▶ _What this task involves_
Scan the records for the string "computer", then copy each line that has it.

▶ _Data_
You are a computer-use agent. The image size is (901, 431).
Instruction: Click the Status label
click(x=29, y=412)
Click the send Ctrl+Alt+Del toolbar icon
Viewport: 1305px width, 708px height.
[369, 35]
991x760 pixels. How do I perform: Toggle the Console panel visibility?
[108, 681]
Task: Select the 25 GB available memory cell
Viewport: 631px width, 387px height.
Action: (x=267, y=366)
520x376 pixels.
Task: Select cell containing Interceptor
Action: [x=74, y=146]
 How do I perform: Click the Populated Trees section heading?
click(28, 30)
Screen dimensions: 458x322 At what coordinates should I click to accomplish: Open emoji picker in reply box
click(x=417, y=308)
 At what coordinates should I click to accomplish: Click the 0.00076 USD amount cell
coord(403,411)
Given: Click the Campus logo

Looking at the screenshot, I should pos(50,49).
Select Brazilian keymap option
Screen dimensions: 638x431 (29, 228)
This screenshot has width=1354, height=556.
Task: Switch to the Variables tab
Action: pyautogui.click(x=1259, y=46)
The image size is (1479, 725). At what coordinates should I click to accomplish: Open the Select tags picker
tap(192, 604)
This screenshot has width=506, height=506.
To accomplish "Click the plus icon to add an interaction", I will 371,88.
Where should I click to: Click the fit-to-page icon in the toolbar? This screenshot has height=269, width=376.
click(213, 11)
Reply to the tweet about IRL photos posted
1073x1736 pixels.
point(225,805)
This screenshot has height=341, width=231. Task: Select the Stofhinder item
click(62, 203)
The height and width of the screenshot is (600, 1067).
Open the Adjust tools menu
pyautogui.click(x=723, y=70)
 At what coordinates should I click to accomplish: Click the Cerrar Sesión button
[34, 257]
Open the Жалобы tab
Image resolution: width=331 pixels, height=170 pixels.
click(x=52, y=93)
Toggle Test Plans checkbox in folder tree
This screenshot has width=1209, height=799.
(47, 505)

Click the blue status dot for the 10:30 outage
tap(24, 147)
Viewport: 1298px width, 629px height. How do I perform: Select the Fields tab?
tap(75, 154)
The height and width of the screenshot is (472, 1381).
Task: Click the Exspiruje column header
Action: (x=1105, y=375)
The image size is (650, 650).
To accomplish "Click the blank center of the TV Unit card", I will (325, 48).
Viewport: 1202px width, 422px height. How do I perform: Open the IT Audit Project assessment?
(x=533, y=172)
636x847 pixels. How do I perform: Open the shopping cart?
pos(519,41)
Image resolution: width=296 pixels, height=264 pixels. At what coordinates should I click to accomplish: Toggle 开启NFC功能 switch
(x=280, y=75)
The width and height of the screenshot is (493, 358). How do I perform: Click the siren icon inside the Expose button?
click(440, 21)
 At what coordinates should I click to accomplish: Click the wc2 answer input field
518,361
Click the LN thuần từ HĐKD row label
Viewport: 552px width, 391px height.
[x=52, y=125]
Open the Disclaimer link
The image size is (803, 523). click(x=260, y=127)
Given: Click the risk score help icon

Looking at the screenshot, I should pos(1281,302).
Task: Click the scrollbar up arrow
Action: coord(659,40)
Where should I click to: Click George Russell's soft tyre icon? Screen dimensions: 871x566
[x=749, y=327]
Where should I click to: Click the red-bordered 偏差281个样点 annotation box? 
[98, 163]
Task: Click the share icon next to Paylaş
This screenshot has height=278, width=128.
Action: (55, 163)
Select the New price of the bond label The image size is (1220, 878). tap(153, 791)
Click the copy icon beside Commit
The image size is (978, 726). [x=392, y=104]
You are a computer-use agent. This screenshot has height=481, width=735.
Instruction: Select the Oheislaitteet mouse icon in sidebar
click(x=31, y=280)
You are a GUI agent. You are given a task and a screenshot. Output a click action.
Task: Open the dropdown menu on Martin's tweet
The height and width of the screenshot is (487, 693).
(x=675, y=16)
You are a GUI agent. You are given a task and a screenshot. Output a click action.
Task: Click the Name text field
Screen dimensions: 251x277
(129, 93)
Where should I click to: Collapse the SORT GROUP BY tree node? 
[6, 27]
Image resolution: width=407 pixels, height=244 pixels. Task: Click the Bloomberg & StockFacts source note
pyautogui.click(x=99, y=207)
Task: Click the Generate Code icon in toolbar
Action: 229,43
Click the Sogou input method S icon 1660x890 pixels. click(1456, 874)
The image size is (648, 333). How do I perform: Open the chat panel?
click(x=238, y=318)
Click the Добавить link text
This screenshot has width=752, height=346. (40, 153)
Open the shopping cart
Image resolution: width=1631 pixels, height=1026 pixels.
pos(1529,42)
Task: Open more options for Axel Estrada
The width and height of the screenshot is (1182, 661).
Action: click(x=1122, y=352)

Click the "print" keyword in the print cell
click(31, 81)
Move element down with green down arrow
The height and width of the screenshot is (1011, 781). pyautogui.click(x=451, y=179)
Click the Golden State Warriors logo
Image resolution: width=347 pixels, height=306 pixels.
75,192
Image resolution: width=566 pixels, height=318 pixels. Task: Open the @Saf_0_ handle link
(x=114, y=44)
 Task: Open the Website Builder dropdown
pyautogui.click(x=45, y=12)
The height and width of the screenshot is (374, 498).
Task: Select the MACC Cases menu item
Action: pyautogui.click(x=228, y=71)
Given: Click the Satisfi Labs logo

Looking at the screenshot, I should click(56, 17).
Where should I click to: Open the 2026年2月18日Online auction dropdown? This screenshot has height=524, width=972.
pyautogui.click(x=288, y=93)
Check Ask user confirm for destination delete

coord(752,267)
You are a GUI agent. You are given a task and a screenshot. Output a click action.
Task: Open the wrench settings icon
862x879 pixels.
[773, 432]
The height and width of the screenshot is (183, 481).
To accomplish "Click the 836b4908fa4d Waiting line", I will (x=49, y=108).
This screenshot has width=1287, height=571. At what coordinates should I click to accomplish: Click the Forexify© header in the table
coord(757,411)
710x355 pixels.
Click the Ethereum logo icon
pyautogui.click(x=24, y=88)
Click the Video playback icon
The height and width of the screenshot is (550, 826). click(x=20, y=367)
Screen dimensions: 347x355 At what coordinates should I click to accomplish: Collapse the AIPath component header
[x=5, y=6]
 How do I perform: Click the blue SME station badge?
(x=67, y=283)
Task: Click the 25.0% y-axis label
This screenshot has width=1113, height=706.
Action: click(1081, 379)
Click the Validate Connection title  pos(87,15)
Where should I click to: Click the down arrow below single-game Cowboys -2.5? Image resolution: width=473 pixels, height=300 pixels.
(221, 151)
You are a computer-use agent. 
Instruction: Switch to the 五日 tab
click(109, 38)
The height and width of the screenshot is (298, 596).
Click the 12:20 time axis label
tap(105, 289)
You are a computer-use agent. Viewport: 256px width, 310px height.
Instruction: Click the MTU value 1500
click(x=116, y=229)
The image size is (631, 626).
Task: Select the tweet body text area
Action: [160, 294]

▶ _Answer below_
You are a computer-use agent. The image size is (901, 431).
You are a computer-use agent. This screenshot has height=481, width=735.
You are a computer-use agent. 
You are a computer-use agent. Viewport: 256px width, 310px height.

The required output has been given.